Brano da leggere:
..............................
Entrando in contatto empatico con il modo di essere di Laura, cercavo di dare significato a questi e ad altri quesiti.
Un paio di anni fa, la storia era a buon punto. C’era la protagonista, gli altri personaggi, uno svolgimento e una conclusione. Eppure, sentivo che mancava qualcosa. Mi mancavano delle immagini: pensavo, con insistenza, che il racconto per sentirsi completo avesse necessità di essere corredato di immagini fotografiche. In quel periodo, ho chiesto al fotografo Paolo Mazzo di iniziare una collaborazione. Con molta generosità (e, devo dire, anche coraggio!) ha accettato di iniziare un percorso di lavoro insieme. Paolo è un fotografo che ama l’architettura e i grandi spazi esterni: in questa esperienza ha accettato di avventurarsi nella mente di Laura, che intende la fotografia in modo molto diverso da lui, prestandole immagini utili a rappresentare il suo stato d’animo che mutava con il progredire della narrazione. La sua collaborazione è stata preziosa anche per l’organizzazione grafica delle pagine, per revisionare l’intero testo e per predisporne l’involucro: la copertina e il suo retro.
Quello che ne è nato è sotto i vostri occhi, pronto per essere letto e guardato.
Ora che la storia di Laura è stata pubblicata e può essere letta, sono molto grata di questo percorso, di questa avventura: costruire un personaggio, confezionarle intorno una narrazione, e seguirlo nelle sue evoluzioni. Un’esperienza preziosa, anche se sicuramente non facile né immediata. La generazione di un personaggio e della sua storia (come tutte le nascite!) prevede una serie di passaggi. Alcuni di questi sono particolarmente impegnativi e possono causare sofferenza. Così come, quando nasce un figlio, i suoi genitori devono mettere a confronto il bambino che si sono immaginati durante la gestazione con quello reale, anche chi crea un personaggio e una storia deve fare i conti con la realtà di quello che ha creato.
Qualche volta ciò che si è inventato non piace. O inquieta. O fa arrabbiare.
Perché i personaggi hanno una loro vita autonoma e un loro preciso carattere.
..............................
I dati:
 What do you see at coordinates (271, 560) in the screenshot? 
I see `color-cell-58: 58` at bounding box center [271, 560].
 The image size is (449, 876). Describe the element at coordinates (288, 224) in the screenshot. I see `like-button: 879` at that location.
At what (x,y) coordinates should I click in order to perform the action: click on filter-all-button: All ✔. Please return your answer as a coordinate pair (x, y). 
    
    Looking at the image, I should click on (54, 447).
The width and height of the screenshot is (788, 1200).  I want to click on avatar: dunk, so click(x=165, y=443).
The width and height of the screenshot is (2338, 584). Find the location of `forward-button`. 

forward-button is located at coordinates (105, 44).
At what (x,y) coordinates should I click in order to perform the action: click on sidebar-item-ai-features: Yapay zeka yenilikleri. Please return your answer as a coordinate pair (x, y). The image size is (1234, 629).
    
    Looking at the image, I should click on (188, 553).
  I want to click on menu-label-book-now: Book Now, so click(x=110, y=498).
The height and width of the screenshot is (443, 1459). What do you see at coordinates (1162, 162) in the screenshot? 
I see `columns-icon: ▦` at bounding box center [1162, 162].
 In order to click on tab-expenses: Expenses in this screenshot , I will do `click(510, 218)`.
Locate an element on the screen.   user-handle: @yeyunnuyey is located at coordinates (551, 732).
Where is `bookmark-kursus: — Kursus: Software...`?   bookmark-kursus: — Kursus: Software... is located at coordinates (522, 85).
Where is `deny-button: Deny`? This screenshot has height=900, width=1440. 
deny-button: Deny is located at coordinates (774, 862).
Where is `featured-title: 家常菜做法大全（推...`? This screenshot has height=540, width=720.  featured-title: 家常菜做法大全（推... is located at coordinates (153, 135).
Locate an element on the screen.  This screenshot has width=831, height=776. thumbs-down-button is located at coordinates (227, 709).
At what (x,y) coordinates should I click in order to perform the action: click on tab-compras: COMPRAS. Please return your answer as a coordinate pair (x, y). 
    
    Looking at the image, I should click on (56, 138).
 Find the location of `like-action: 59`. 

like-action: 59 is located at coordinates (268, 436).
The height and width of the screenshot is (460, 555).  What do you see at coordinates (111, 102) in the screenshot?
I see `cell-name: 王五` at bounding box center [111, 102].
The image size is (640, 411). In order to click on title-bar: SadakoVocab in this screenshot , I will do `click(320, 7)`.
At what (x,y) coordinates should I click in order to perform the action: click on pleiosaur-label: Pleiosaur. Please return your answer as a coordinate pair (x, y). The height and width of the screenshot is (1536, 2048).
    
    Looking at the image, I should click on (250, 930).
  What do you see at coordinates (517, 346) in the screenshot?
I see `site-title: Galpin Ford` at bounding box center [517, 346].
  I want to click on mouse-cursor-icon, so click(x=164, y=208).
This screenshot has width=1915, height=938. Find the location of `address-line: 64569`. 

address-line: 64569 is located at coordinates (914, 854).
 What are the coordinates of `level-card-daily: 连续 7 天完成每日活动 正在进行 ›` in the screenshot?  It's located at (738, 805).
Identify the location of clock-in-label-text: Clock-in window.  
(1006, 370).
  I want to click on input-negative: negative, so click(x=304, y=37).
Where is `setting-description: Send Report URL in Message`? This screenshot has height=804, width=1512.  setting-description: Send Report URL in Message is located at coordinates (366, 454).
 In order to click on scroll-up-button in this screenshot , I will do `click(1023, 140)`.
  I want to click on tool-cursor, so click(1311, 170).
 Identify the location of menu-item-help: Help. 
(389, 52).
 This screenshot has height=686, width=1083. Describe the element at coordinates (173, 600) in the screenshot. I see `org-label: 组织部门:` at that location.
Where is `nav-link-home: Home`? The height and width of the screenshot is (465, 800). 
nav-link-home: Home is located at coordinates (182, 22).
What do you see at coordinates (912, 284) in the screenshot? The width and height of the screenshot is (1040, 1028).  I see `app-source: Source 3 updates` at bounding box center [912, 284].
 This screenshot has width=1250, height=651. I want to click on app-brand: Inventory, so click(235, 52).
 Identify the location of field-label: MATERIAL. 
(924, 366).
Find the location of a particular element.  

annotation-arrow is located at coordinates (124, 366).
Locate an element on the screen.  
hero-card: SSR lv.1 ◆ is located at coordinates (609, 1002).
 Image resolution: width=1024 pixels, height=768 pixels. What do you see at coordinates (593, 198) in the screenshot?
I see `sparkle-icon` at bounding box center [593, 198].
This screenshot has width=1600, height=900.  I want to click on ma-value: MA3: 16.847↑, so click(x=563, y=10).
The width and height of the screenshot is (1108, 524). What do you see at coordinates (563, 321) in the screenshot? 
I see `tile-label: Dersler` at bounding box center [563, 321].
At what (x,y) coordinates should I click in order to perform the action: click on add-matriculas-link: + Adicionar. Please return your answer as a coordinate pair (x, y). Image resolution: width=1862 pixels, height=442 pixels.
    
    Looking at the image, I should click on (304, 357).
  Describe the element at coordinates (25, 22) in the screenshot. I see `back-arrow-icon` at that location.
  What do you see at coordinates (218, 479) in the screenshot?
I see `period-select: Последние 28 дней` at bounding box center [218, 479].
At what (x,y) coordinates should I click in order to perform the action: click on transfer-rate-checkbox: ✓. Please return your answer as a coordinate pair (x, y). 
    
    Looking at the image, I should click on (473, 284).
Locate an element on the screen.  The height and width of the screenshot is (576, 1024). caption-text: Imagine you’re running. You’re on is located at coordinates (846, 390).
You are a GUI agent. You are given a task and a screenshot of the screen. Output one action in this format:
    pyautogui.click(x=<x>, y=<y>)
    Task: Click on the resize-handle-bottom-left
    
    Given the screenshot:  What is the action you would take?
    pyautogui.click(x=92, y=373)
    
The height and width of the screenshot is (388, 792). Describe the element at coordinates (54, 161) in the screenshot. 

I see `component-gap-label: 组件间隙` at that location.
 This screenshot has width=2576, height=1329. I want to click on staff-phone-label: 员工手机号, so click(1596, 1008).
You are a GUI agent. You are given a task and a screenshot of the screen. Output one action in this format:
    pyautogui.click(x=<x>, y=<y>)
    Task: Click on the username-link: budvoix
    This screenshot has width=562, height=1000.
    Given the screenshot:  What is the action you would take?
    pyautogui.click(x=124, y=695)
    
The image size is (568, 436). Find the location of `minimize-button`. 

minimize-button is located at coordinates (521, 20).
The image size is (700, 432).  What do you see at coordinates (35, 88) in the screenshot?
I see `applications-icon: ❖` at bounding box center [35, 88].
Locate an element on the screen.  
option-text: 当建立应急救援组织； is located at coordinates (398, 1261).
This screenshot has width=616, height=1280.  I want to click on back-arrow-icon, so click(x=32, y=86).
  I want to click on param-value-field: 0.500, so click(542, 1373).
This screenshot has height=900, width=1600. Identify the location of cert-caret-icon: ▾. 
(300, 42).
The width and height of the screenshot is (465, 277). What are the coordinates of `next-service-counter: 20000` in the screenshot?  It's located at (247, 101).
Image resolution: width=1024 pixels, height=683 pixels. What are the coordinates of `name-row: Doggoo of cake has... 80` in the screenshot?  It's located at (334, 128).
..............................
Esercizi:
A - Nel brano sulla storia di Laura, a quale fotografo viene chiesto di iniziare una collaborazione?
B - Secondo il brano sulla storia di Laura, quali parti aveva già la storia un paio di anni fa? Elencale tutte.
C - Prosegui il brano sulla storia di Laura a partire dall'ultima frase.
L'elenco qui non serve.

Soluzioni:
A - A Paolo Mazzo.

B - La protagonista, gli altri personaggi, uno svolgimento, una conclusione.

C -
Altre volte, chi scrive pensa di avere creato un capolavoro. E non accetta di mettere in discussione questa idea, così come certi genitori sono convinti che il proprio figlio è sempre e comunque la persona migliore del mondo.
La narrazione immaginaria mette a contatto con emozioni molto intense, a volte difficili da gestire. Non sempre ci sono le risorse psicologiche per poter tollerare, contenere, rielaborare ciò che via via si sperimenta.
Da lettori, invece, assistiamo al processo della narrazione creativa da una posizione privilegiata: stando alla finestra. Leggendo – e identificandosi con il protagonista e con gli altri personaggi – possiamo seguire il percorso di un soggetto stando a dovuta distanza, senza doversi immergere nel “bagno di sangue” emotivo della scrittura creativa.
Se è vero (ed io credo di sì) che scrivere può arricchire perché consente una dilatazione del Sé, tramite l’opportunità di dare spazio ad angoli della personalità non ancora esplorati e di amplificarli, leggere permette di moltiplicare le proprie esperienze di vita.
Come diceva Umberto Eco:
Chi non legge a 70 anni avrà vissuto una sola vita: la propria. Chi legge avrà vissuto cinquemila anni: c’era quando Caino uccise Abele, quando Renzo sposò Lucia, quando Leopardi ammirava l’infinito. Perché la lettura è un’immortalità all’indietro.
Per questo oggi vi faccio una proposta: affacciatevi all’oblò. Guardate quello che nasce, che cambia, cresce e matura in questo romanzo. Sarà come vivere, oltre alla vostra, un’altra vita.
Un ringraziamento a Paolo Mazzo per la foto!